Monday, December 14, 2009

The Primacy of CO2

In a recent article in the journal EOS, three different ideas were floated about the role people play in changing environmental systems such as long-term climate trends. These are scientists speaking before the so-called “climategate” controversy on the origins of climate change, the main forcing mechanisms driving it, and what we can do to help mitigate the situation. This is important because unless we know what is causing climate change, we cannot effectively figure out ways to stop it. The effectiveness of mitigation policies such as those being debated right now in Copenhagen is contingent on the science being right. In summarizing the situation, they laid out the possible positions one could take on the issue.

Hypothesis 1:
“Human influence on climate variability is of minimal importance and will continue to be significantly less important than natural causes of climatic variation.”

Hypothesis 2a:
“Human influences on climate variability are significant and involve a number of causes (first order climate forcings) including but not limited to human emissions of CO2. These human influences will continue to generate changes in the coming decades.”

Hypothesis 2b:
“Human influences on climatic variability are significant and are dominated by the release of additional greenhouse gases to the atmosphere, the most important of which is CO2. The impact of these additional gases constitute the primary climate issue in the coming decades.”

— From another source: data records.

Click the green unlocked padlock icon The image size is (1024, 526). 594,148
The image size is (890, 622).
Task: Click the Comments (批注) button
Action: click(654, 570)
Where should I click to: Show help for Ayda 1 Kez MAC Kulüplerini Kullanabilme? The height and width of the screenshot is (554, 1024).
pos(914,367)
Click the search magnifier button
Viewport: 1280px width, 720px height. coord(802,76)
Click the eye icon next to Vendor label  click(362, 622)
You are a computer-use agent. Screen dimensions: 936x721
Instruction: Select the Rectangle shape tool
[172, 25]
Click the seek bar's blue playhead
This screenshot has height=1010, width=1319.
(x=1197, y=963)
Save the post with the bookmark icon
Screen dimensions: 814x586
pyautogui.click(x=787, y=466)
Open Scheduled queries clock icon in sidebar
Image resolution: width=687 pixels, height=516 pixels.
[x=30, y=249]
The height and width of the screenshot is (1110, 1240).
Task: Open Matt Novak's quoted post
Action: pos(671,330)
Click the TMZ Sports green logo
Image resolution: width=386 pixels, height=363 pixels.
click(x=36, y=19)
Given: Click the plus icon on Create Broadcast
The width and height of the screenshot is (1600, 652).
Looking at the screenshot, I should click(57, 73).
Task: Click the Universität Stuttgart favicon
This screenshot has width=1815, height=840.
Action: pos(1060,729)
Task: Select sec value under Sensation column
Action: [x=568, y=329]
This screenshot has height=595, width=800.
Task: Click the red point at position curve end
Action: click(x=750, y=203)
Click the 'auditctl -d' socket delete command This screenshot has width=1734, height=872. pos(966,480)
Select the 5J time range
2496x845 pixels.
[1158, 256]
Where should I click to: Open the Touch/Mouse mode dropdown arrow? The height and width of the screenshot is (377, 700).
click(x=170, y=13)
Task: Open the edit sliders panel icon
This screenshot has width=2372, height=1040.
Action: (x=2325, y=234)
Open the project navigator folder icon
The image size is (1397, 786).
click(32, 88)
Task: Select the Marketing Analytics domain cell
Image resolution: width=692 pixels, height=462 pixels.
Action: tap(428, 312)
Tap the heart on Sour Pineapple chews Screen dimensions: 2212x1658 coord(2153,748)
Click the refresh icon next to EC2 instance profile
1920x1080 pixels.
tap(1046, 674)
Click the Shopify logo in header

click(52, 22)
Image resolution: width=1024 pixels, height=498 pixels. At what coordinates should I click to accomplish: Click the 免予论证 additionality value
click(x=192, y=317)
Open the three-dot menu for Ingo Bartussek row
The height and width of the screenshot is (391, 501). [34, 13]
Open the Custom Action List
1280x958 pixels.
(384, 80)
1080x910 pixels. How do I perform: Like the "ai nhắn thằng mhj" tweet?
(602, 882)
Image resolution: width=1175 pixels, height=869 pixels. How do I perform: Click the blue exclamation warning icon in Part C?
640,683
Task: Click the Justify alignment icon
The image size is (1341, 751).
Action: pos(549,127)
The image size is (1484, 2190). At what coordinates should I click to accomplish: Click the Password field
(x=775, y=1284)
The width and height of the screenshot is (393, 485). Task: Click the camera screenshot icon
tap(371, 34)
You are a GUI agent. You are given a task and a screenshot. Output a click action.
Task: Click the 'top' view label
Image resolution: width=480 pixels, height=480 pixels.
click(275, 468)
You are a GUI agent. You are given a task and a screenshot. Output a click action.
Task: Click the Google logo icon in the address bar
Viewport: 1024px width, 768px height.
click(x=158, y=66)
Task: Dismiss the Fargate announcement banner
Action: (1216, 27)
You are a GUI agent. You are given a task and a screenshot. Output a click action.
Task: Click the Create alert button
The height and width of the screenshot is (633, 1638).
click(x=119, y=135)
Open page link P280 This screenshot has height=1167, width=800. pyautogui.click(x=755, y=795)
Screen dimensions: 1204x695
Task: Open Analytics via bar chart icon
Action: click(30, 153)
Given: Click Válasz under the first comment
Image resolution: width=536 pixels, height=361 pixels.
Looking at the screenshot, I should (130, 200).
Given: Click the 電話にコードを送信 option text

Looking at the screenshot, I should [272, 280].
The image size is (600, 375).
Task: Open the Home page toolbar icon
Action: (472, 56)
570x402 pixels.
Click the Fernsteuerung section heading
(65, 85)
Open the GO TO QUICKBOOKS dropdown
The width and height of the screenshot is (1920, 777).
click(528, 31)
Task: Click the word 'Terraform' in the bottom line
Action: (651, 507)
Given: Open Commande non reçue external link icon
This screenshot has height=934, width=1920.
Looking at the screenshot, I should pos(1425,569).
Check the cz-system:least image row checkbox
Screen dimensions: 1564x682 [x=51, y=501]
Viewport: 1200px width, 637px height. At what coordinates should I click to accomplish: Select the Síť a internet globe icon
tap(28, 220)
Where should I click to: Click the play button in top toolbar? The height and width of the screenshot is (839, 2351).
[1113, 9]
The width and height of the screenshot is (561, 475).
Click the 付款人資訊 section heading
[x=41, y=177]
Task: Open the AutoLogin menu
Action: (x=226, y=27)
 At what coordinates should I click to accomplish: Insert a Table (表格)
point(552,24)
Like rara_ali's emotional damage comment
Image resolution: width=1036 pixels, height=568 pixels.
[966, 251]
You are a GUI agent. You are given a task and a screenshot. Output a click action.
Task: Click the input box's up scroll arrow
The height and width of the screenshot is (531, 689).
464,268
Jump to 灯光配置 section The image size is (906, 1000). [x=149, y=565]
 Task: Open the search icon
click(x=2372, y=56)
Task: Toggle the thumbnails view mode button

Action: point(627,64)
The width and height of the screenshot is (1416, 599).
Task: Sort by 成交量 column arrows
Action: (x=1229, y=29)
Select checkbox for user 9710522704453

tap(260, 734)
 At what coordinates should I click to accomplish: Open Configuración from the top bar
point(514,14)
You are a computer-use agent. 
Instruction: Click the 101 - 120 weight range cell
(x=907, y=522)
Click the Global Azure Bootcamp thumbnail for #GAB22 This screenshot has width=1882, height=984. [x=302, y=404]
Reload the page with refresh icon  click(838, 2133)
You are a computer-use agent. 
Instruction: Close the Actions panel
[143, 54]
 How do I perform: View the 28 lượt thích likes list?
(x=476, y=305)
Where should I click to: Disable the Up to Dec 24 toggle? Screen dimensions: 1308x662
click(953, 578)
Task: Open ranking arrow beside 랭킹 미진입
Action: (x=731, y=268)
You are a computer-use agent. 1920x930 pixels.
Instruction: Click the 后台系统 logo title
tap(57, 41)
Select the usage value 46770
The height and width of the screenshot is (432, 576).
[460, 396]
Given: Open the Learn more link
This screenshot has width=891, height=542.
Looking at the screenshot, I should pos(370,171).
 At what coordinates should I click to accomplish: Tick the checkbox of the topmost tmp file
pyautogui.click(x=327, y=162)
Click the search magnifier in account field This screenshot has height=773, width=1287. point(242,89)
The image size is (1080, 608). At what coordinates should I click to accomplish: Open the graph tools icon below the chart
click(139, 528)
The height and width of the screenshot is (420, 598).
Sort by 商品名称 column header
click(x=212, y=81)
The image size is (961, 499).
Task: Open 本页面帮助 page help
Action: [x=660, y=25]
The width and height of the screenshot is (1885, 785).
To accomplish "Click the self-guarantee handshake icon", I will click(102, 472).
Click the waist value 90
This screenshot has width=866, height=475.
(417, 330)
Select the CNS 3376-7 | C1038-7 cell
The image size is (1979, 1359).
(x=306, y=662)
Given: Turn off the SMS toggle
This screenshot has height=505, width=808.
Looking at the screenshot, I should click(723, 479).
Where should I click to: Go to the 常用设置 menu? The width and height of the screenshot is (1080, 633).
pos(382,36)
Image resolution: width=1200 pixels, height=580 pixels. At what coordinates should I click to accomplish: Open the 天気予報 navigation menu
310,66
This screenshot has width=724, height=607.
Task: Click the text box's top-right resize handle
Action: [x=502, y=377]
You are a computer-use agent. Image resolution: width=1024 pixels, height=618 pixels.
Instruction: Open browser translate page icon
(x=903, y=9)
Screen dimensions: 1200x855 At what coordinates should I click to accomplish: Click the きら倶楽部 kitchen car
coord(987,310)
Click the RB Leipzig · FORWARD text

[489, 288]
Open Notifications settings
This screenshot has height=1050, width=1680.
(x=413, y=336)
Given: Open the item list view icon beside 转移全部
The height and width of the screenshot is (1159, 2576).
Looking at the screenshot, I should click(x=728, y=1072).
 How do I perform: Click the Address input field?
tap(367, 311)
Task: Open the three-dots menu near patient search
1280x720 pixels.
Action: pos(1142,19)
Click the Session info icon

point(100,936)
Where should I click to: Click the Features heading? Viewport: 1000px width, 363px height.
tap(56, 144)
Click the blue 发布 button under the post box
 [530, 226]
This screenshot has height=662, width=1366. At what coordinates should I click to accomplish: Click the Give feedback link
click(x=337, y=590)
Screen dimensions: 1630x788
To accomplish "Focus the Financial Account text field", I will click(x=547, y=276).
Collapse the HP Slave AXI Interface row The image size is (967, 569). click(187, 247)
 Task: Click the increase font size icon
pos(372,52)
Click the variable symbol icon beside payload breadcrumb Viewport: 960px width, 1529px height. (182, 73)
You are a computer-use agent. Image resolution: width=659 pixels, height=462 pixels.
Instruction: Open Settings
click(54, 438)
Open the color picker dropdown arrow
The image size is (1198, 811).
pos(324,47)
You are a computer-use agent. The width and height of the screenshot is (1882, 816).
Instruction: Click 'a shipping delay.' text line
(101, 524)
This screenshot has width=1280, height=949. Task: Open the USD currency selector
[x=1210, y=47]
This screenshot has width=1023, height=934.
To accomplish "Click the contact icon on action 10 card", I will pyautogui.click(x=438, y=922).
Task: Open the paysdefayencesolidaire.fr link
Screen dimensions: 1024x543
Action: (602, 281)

The authors grouped the last two together (Hypotheses 2a and 2b) because in many ways, they are oppositional views to the first. They quickly conclude that based on the scientific literature, overwhelming evidence exists showing a significant human role in changing climate conditions worldwide. So we can cross off Hypothesis 1 from the list of reasonable answers.

As for the others, a great deal of evidence indicates that while CO2 is a critical factor in the warming of the atmosphere, it is not the sole way in which people have been effecting change to climate. The other factors they mention include the effects aerosols have on clouds and precipitation, soot changing reflectance and absorptive qualities, and changes in land use/land cover in influencing atmospheric and oceanic circulation. This would seem to tilt the scale in favor of Hypothesis 2a.

This should serve as a significant reminder as we wait for decisions to be finalized in Copenhagen that while emissions may be important, any agreement should not be only focused on reducing CO2. While the social and economic implications of reducing CO2 emissions have been well documented in the popular media, the social conditions driving these other forcing mechanisms (such as population growth, urbanization, land management, agricultural clearing, insect and disease vectors, etc) may not be as widely understood.

Many of the drivers of climate variability and their impacts will play out on a local or regional scale (more on this later). Any type of mitigation strategy should look to include elements beyond CO2 emissions. Any assessment of local vulnerability and risk should also acknowledge the uncertainty inherent in these interdependent forcing mechanisms.

In a way, looking beyond CO2 makes any proposed international agreement on climate change far more complicated. On the other hand, if negotiations on CO2 emission caps stalls during negotiations we should be heartened by the fact that there is still progress that could be made on topics not as inherently politicized.